> [WORK REQUIRED]:
Determine how many lines in the records hold "circular", and give that number with nothing added.
PROVIDED MATERIAL Block Start
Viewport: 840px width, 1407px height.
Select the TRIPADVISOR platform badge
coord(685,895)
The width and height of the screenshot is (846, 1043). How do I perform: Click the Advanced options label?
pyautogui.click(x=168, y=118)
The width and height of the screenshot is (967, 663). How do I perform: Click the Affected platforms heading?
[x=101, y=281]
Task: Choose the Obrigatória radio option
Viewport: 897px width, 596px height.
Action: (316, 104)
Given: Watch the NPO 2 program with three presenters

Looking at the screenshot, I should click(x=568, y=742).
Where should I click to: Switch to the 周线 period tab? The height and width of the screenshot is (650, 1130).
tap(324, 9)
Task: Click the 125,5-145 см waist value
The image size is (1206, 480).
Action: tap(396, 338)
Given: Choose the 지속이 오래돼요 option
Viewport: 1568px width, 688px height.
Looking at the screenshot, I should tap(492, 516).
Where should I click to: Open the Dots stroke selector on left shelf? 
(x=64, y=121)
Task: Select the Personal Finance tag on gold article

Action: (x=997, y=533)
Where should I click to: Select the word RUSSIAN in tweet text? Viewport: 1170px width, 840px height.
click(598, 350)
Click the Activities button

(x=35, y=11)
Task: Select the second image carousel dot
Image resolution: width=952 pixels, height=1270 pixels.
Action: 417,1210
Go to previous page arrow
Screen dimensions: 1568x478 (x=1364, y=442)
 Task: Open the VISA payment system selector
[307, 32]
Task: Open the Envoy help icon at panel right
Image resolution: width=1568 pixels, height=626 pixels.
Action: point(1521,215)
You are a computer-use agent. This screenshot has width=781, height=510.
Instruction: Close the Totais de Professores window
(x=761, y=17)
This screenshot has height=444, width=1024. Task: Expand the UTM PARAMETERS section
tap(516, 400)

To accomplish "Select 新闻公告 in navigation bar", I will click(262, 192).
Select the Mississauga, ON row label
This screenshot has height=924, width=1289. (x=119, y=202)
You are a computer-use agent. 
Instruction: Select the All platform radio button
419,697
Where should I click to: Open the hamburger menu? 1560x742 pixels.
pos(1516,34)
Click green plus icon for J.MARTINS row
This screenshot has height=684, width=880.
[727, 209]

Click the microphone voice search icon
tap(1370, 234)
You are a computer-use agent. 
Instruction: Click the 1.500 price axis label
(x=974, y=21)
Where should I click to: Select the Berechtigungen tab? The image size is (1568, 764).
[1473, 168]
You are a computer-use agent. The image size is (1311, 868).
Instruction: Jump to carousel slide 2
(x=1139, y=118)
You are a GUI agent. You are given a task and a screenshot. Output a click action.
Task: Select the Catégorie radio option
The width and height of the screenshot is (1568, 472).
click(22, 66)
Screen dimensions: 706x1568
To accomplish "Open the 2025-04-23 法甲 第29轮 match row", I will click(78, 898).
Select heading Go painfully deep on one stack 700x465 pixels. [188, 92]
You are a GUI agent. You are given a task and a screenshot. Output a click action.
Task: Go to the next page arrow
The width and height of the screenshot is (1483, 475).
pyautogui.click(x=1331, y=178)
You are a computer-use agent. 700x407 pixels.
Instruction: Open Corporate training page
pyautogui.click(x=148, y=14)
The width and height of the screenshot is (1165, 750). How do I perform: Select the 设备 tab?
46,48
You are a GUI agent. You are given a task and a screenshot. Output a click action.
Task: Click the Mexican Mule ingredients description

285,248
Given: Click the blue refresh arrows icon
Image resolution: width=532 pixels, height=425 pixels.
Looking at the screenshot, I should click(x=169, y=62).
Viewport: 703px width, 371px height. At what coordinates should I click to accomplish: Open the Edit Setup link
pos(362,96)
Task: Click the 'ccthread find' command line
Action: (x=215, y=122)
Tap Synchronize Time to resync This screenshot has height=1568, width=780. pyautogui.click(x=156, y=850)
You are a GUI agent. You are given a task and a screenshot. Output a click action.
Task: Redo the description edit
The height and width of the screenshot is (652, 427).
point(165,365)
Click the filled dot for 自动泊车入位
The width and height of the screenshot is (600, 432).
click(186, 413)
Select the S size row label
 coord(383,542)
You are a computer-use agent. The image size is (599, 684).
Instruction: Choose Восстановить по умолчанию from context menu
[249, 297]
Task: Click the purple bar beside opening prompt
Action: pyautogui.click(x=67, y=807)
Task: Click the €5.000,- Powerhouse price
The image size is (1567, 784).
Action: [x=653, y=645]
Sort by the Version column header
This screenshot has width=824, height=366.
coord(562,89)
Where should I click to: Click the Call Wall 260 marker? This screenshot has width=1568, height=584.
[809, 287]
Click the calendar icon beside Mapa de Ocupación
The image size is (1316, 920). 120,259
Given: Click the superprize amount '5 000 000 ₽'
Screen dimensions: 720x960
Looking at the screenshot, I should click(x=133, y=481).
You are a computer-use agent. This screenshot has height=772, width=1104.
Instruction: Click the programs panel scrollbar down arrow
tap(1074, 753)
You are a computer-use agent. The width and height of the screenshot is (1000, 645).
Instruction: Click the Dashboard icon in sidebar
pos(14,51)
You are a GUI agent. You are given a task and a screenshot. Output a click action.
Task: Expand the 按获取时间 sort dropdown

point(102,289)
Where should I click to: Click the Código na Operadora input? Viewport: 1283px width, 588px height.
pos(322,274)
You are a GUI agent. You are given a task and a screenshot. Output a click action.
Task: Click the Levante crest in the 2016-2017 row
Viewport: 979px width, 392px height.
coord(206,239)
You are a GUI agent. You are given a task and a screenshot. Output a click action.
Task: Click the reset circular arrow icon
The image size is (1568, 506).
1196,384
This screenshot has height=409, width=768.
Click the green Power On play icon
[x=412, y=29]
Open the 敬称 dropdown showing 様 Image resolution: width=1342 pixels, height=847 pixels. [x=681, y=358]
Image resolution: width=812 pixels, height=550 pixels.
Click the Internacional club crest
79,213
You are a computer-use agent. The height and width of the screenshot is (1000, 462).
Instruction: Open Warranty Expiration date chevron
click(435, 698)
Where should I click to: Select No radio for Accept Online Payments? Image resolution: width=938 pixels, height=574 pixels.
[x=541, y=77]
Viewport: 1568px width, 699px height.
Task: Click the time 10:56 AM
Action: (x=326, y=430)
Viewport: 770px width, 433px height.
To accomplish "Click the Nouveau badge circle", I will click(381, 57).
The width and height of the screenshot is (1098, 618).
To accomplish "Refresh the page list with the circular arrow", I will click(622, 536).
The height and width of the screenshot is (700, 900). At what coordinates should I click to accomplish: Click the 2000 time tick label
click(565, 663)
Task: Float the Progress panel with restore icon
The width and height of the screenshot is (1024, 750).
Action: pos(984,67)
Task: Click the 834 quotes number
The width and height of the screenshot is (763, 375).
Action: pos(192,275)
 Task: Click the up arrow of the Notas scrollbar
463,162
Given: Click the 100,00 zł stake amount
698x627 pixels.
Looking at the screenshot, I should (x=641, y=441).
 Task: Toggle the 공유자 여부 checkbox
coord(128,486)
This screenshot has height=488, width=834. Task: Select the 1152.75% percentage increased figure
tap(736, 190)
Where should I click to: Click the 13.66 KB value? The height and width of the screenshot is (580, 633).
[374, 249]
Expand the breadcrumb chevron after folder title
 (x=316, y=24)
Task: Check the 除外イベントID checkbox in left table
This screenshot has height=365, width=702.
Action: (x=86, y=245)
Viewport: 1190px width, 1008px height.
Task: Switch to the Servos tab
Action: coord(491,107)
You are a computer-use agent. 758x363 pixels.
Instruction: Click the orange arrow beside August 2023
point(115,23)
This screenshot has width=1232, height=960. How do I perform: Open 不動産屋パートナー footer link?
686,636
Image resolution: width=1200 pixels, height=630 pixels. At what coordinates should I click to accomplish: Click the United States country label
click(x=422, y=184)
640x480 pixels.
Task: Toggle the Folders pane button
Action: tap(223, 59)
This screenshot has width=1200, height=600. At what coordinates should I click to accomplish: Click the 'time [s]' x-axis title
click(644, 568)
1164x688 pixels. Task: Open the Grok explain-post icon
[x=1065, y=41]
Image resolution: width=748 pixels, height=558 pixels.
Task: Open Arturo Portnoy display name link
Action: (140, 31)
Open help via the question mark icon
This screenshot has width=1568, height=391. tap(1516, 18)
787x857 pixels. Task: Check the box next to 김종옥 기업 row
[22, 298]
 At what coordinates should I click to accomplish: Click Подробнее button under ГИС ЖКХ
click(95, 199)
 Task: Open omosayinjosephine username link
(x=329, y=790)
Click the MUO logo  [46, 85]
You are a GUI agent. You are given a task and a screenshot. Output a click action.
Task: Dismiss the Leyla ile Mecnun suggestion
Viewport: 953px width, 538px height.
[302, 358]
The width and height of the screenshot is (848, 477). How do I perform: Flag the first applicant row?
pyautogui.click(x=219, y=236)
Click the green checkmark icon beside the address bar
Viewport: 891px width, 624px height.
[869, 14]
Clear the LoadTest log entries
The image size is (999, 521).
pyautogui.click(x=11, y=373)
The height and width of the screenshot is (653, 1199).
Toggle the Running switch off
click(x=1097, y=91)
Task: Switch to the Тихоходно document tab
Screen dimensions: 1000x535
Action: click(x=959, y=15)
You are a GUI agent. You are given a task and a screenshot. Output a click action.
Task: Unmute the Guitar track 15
PROVIDED MATERIAL Block End
> [YOUR SOLUTION]:
2